9. "If I may be frank — you certainly are in your prose — I found your efforts to be both tedious and offensive. You really are a man’s man, aren’t you? I wouldn’t be surprised to hear that you had penned this entire story locked up at the club, ink in one hand, brandy in the other. Your bombastic, dipsomaniac, where-to-now characters had me reaching for my own glass of brandy."

  1. Kingsley Amis

  2. Edward St. Aubyn

  3. Jonathan Franzen

  4. Ernest Hemingway

10. “We are not interested in science fiction which deals with negative utopias. They do not sell.”

  1. Aldous Huxley

  2. Thomas Pynchon

  3. Ursula k. Leguin

  4. Stephen King

11. “Reject recommended: I’m not sure what Heinemann sees in this first novel unless it is a kind of youthful American female brashness. But there certainly isn’t enough genuine talent for us to take notice.”

  1. Edith Wharton

  2. Donna Tartt 

  3. Dorothy Parker

  4. Sylvia Plath

12. “We agree that it is a distinguished piece of writing; that the fable is very skillfully handled, and that the narrative keeps one’s interest on its own plane—and that is something very few authors have achieved since Gulliver. On the other hand, we have no conviction that this is the right point of view from which to criticise the political situation at the present time. “

  1. Catch 22

  2. Farhenheit 451

  3. Watership Down

  4. Animal Farm

13. “You have buried your novel underneath a heap of details which are well done but utterly superfluous; they hide the essentials, and must be removed.”

1. Anthony Trollope

2. George Eliot

3. Charles Dickens

4. Gustave Flaubert

14. “Too different from other juveniles on the market to warrant its selling.” 

  1. Judy Blume

  2. J.K. Rowling

  3. Phillip Pullman

  4. Dr. Seuss

15. “I recommend that it be buried under a stone for a thousand years.”
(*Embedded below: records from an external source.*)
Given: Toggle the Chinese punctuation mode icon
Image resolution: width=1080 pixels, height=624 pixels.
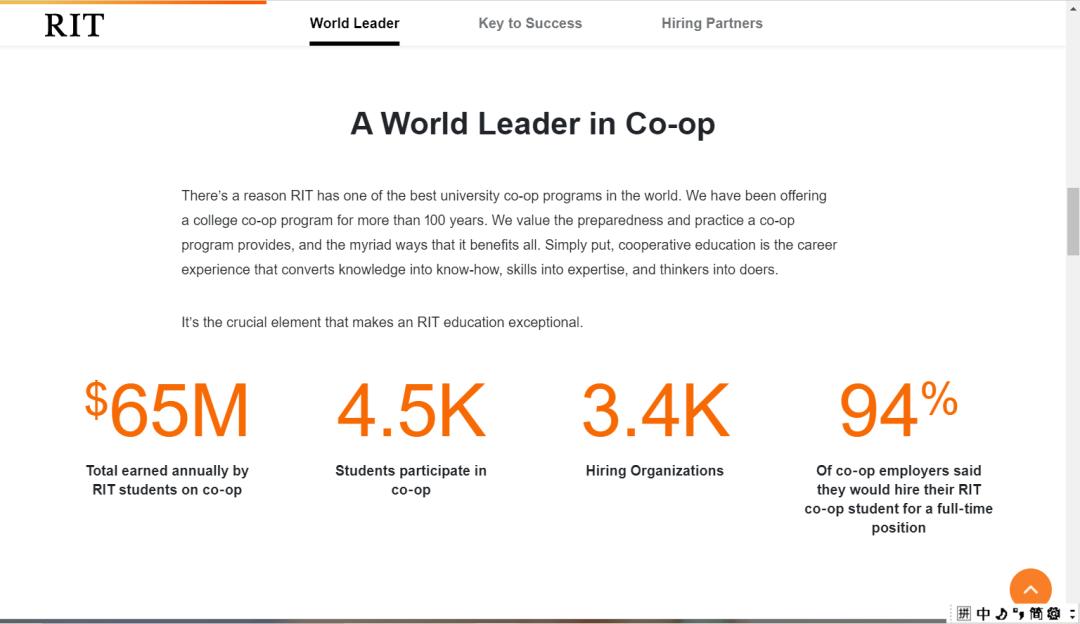Looking at the screenshot, I should [x=1018, y=614].
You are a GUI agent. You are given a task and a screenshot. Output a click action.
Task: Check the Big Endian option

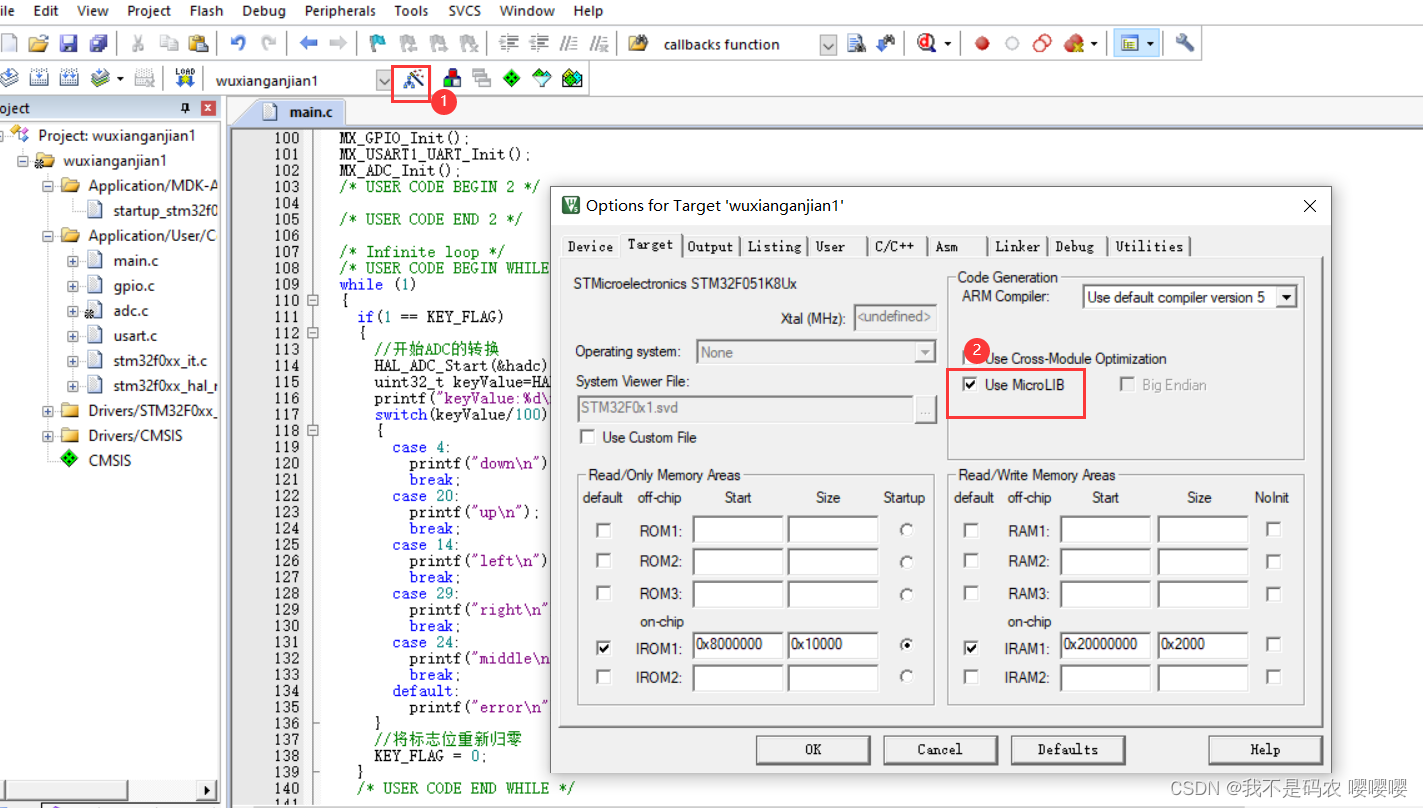[x=1127, y=384]
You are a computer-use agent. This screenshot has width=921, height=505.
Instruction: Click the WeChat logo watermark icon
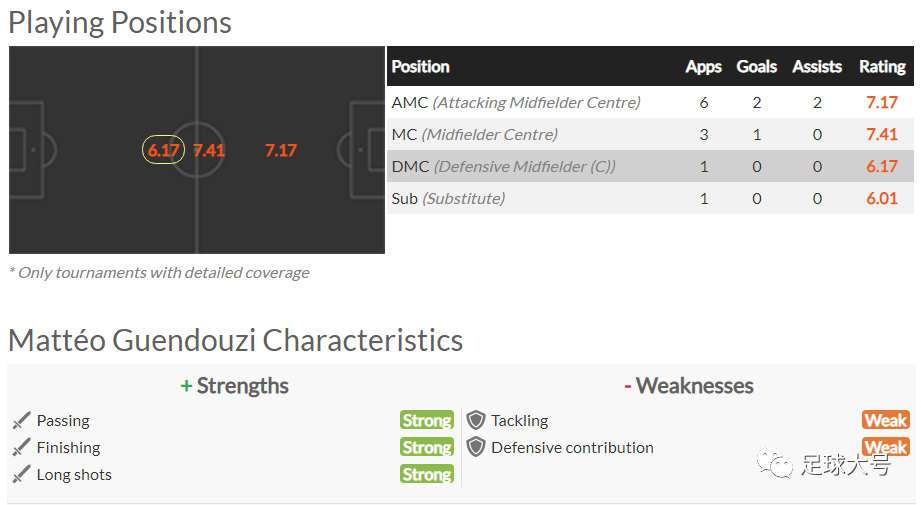pos(774,463)
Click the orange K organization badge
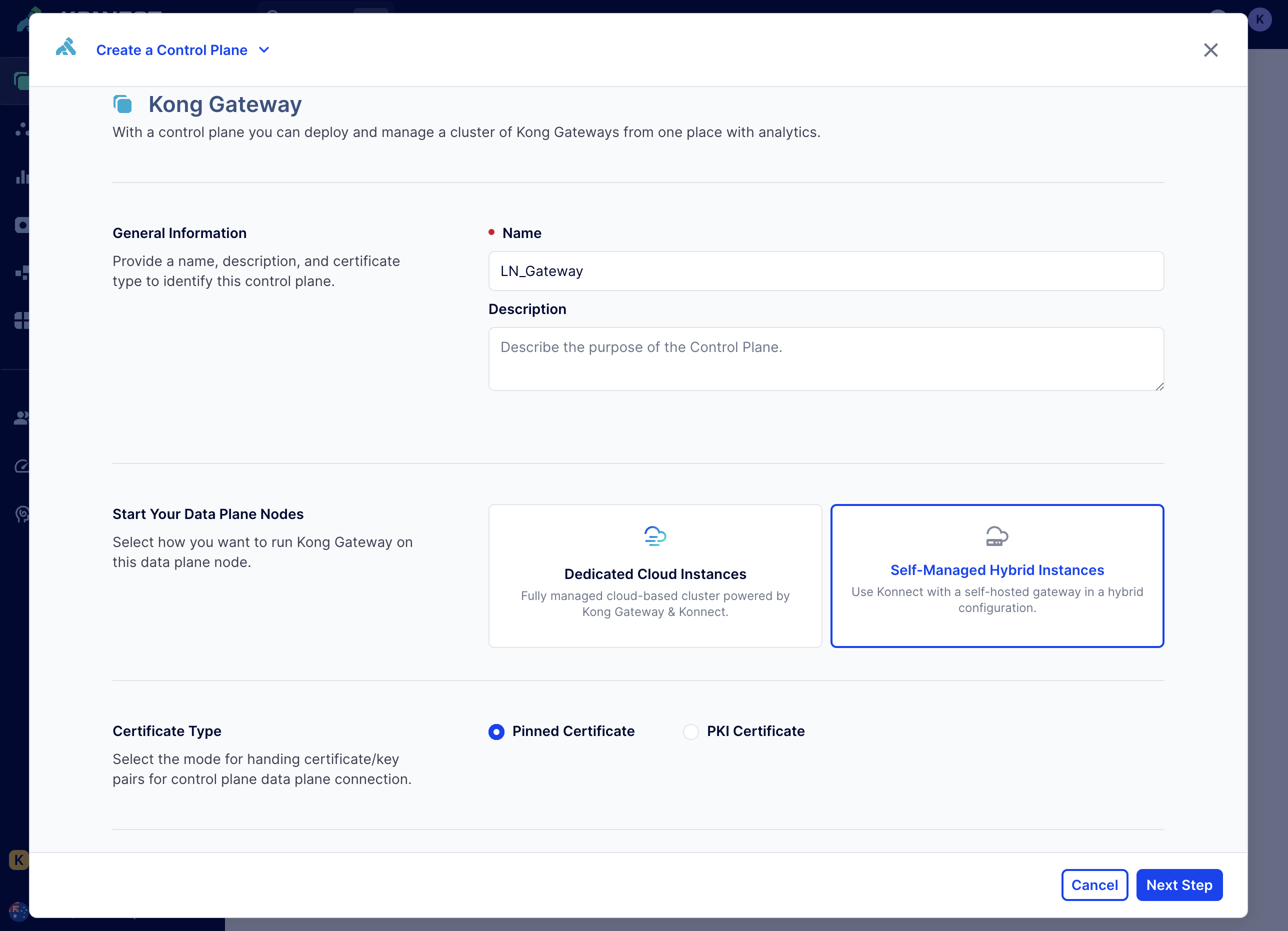The width and height of the screenshot is (1288, 931). click(x=18, y=860)
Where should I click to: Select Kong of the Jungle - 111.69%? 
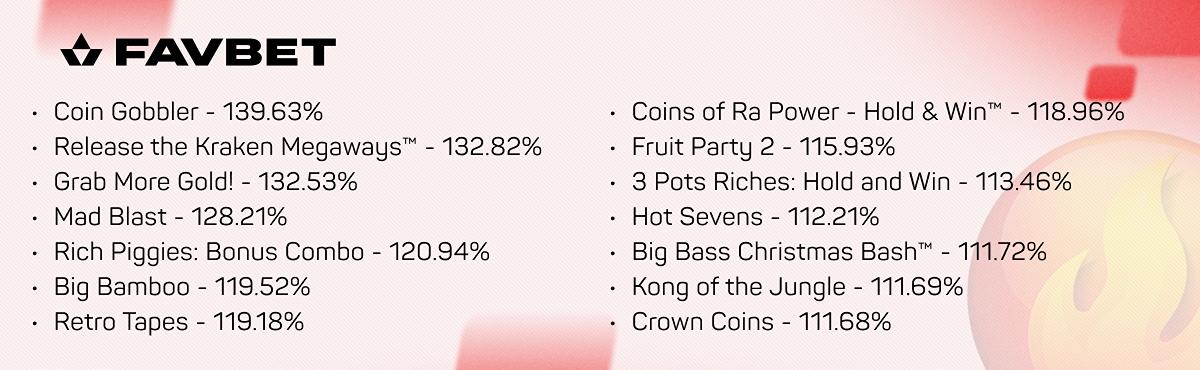pos(797,287)

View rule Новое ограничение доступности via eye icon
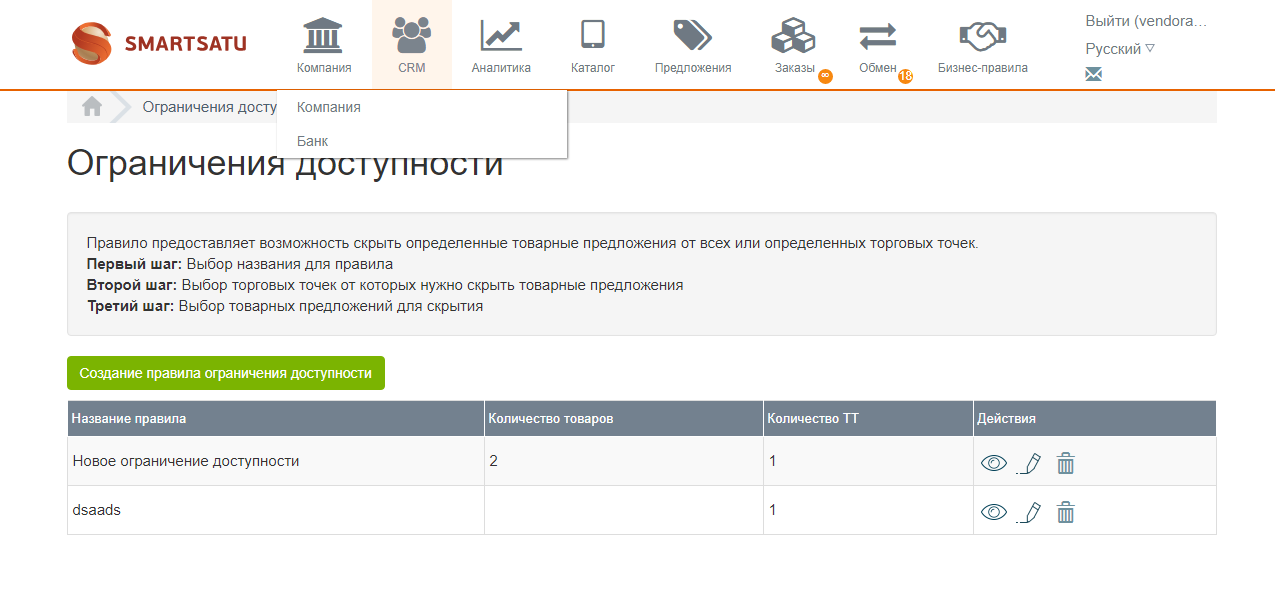tap(993, 463)
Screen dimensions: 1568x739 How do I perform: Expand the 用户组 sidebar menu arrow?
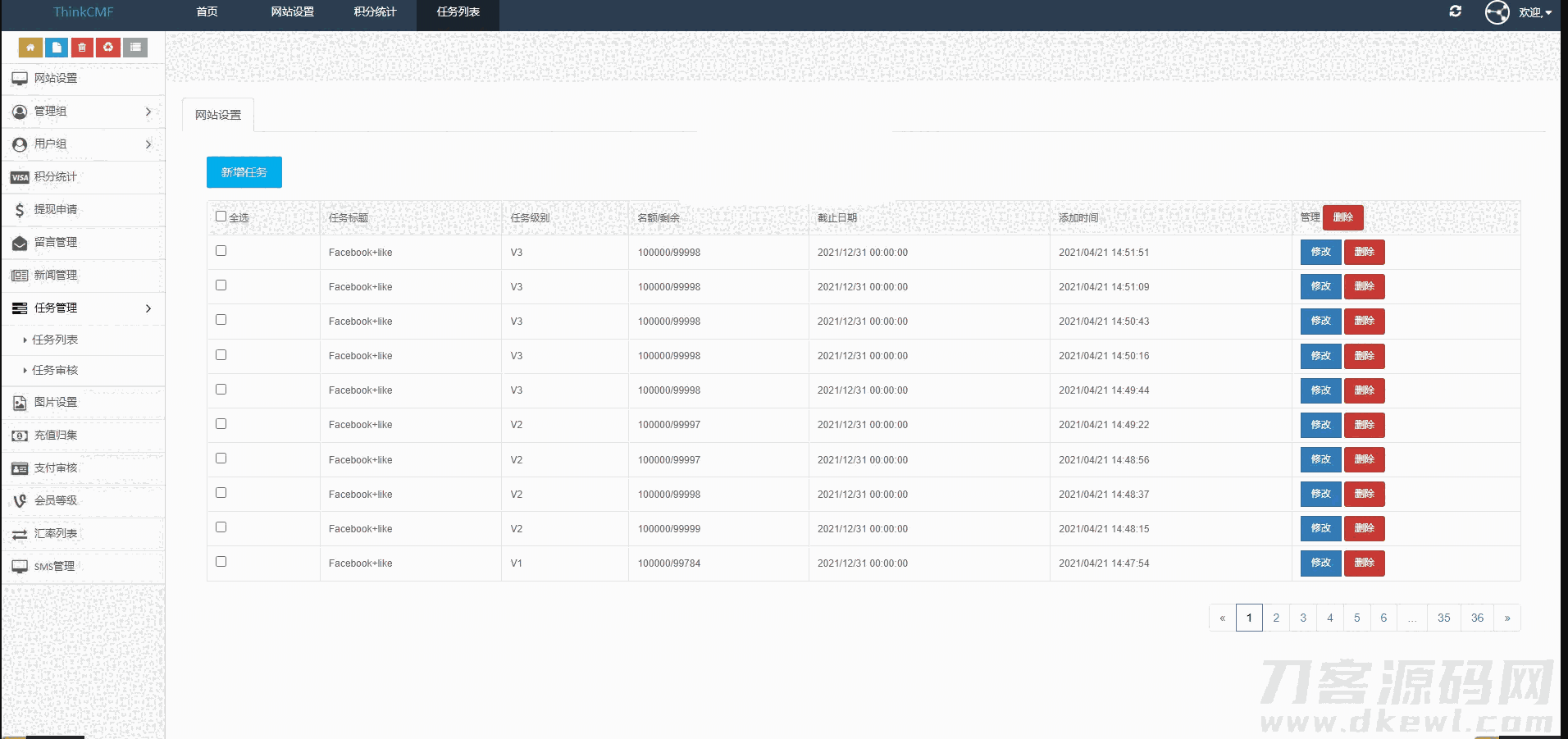coord(148,144)
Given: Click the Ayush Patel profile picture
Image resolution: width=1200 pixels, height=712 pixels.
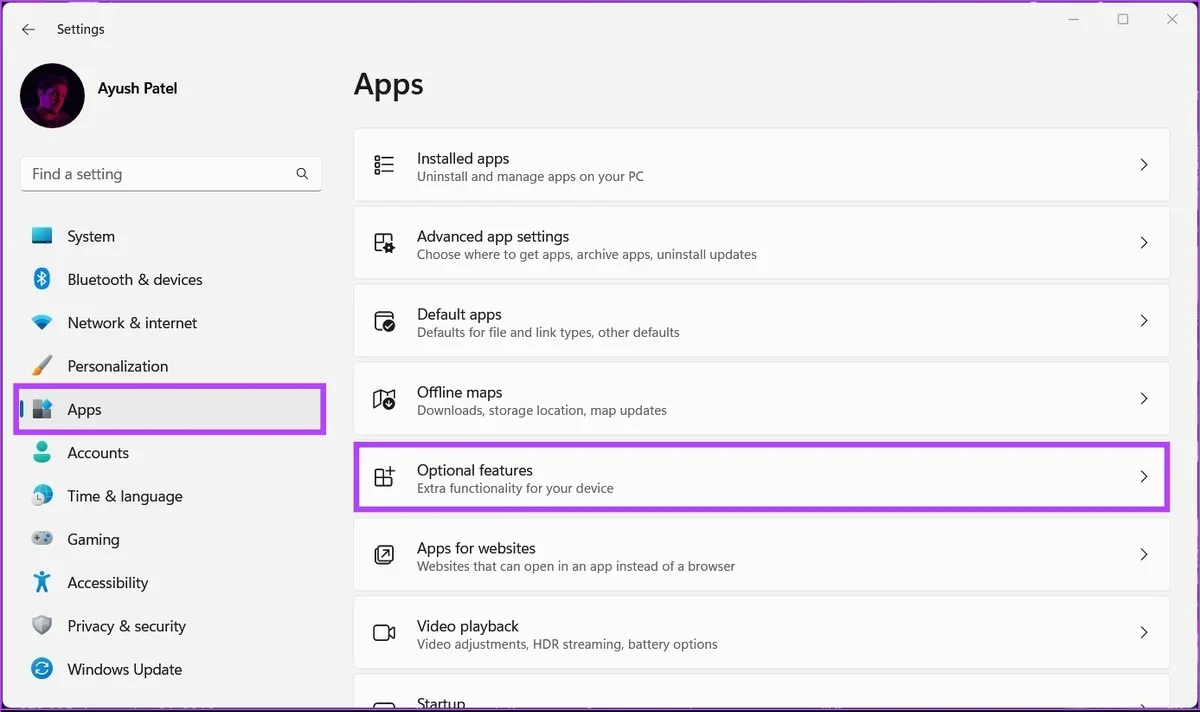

  1. The Road by Cormac McCarthy

  2. Finnegan’s Wake by James Joyce

  3. American Psycho by Brett Easton Ellis

  4. Lolita by Vladimir Nabokov

    16. "The girl doesn’t, it seems to me, have a special perception or feeling which would lift that book above the ‘curiosity’ level.”

  1. My Antonia by Willa Cather

  2. The Lover by Marguerite Duras

  3. Country Girls by Edna O’brien

  4. The Diary of Anne Frank by Anne Frank

*- Ha ha. Just kidding. The correct answer is always 4, except for the 2nd question, where it is 2.